Die Ergebnisse basieren auf Daten aus Archivmaterial von Kirche, Justiz, Staatsanwaltschaft, aus Medienrecherchen sowie auf Zeugenaussagen, die die Sauve-Kommission aus 21 Juristen, Medizinern, Historikern und Theologen auf einer regelrechten Tournee durch das Land gesammelt hat. Rund 26.000 Stunden haben die Mitglieder nach eigenen Angaben seit 2018 ehrenamtlich geleistet, um Tausende Zuschriften zu bearbeiten und Gespräche mit Betroffenen zu führen. Der 2.500 Seiten umfassende Bericht ist am Dienstag öffentlich an die Bischofskonferenz sowie die Konferenz der Ordensleute übergeben worden.

80 Prozent der Opfer seien Buben im Alter zwischen 10 und 13 Jahren gewesen, 20 Prozent Mädchen unterschiedlicher Altersgruppen. Bei den Taten soll es sich in fast einem Drittel der Fälle um Vergewaltigungen gehandelt haben. "Die Zahlen sind erschütternd und können nicht folgenlos bleiben", sagte der Kommissionspräsident.

Milliarden als Entschädigung

Die Politik- und Verwaltungswissenschaftlerin Sylvette Toche (73), Generalsekretärin der Kommission, beschreibt in der Zeitung "La Croix" am Montag, wie sehr sie die individuellen Berichte der Opfer in Briefen und Anhörungen persönlich mitgenommen hätten. "Die nüchternsten waren oft die schrecklichsten", sagt sie.

Der Gründer des Opferverbandes La Parole Libérée (Das befreite Wort, Anm.), François Devaux, mahnte die Kirche bei der Vorstellung des in Frankreich mit Spannung erwarteten Berichts: "Sie müssen für alle diese Verbrechen bezahlen." Dabei werde es um Milliardensumme gehen.

Die Französische Bischofskonferenz wiederum kündigte nach der Vorstellung der Studie Konsequenzen an. "Angesichts so vieler zerrütteter, oft zerstörter Leben schämen wir uns und sind entrüstet", sagte der Vorsitzende der Bischofskonferenz, Erzbischof Éric de Moulins-Beaufort, am Dienstag. Man werde alle erforderlichen Schritte einleiten, damit sich ein solcher Skandal nicht wiederhole. Auf der Sitzung der Kirchengremien im November sollten Maßnahmen getroffen werden.

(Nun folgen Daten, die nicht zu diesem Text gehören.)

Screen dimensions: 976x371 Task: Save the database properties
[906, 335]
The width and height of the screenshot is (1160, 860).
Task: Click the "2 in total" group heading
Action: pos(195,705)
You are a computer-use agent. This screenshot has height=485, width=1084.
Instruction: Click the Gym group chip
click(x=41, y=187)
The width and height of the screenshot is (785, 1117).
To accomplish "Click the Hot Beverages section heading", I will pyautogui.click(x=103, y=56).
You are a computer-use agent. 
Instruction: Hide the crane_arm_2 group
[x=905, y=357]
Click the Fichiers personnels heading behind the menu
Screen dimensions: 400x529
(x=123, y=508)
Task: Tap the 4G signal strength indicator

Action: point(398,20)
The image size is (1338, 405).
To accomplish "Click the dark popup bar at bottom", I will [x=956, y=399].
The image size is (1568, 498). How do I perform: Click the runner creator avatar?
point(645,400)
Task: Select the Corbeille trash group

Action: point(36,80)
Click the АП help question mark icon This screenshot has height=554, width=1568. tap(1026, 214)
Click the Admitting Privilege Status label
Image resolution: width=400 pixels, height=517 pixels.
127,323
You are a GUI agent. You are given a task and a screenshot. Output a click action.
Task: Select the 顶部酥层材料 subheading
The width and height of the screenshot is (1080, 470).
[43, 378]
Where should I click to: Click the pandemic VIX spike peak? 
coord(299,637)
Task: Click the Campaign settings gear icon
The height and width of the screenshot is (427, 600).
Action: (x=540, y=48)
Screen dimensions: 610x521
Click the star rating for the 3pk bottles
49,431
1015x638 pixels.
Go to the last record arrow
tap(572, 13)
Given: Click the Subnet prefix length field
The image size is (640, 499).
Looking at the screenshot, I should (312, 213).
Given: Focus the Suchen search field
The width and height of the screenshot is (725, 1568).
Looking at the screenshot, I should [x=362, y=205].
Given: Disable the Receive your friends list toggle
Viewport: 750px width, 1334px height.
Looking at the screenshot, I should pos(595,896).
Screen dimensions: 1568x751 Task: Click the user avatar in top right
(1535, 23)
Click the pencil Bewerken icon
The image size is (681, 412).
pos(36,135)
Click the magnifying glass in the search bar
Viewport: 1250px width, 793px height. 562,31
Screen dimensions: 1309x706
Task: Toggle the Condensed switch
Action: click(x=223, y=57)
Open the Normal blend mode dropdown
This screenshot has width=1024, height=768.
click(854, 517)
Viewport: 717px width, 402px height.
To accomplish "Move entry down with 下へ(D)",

Für die katholische Kirche in Frankreich ist der Befund jedenfalls kritisch: Zwar bezeichnet sich noch jeder zweite der etwa 67 Millionen Einwohner als katholisch. Doch selbst kirchliche Medien beziffern die "Praktizierenden" mit nur noch zwei Prozent der Bevölkerung. Um die "älteste Tochter der Kirche", so ein alter päpstlicher Ehrentitel Frankreichs, steht es also schlecht.